The Firefly Concerto

Well, we did that, and it was fun and well received. The one thing I've learned since working with Bread and Puppet last summer is that you can either be a performer, or a documentarian, but rarely both simultaneously, it just doesn't work so great. This is my excuse for having no pictures, recordings or video to illustrate this spectacular event. Tragically, I'll have to rely on my writing skills to give you the image...

Picture if you will a large tree in the southern mountains, with low hanging branches. Beneath the tree, a wooden picnic table of indeterminate age, well weathered.
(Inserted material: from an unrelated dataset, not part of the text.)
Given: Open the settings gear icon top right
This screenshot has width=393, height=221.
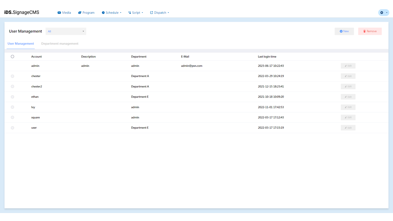Looking at the screenshot, I should click(381, 12).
On the table, an assortment of electronica- mixers, tape decks, ipod, synthesizer... From the tree branches hung candle lit teardrop shaped lanterns handmade from paper and wire, and an assortment of junk...saw blades, iron pipes, stove pipes, a dustpan, a fire extinguisher, lawnmower blades, the lid from a 55 gal steel drum, bits of metal from the scrap pile, and a tennis ball as a pendulum clapper. Speakers were hidden up in the tree branches and out of sight on the perimeter. The whole arrangement was quite eclectic, and lovely in it's manner. The evening was post thunderstorm cloudy, warm, a bit of a breeze, and the fireflies danced merrily. People sprawled on the hillside as if at a Tanglewood performance on the green.

Mark W (dressed in a smashing blue seersucker suit and flipflops, with a coordinating bob marley t-shirt) ran the electronica: a mixer, synthesizer, ipod and the amp. He also managed the source material, which consisted of pre-recorded found sounds and collected loops compiled into loops that ran below the live elements. Yours truly (dressed in a black suit, white shirt, black tie, an altered straw panama and sandals) played the "instruments" hanging from the tree (several of them mic'd with custom made contact mics run through the mixer) with drumsticks, and a ping pong paddle. Mark W played the loops and ran the mixes, while I provided accompaniment as moved by the evening vibe. After a period of time, we let the loops run, sound cascading over the hillside and washing over the gathered crowd. We invited the people to take a turn playing the tree, and happily, several participated. All in all it was quite a beautiful late summer evening. The performance lasted approximately 45 minutes. A fine time was had ball all, and the tree looked lovely in it's candlelight and junk dressing.

After the show, beverages were consumed and all hanging and electronic elements removed, leaving the tree in it's original physical condition though somewhat sonically altered.

I hope this gives you some idea of what it was like. As you undoubtedly have heard many times before about many other things, you had to be there...

I'm not sure what I was (am) trying to accomplish by doing such projects, but they're fun and engaging and while a sure road to starvation and poverty, I enjoy doing them.

1 comment:

shara said...

I think you did a fine job describing it, and starvation and poverty aside (and bear in mind what feeds the soul may make the body better able to bear such things) I think making event-experiences like that is a wonderful job to be working at. If you ever need a wheelbarrow-steel drum or a sort of bamboo flute-xylophone-guiro to add to the gypsy circus orchestra, let me know. I'm working on prototypes.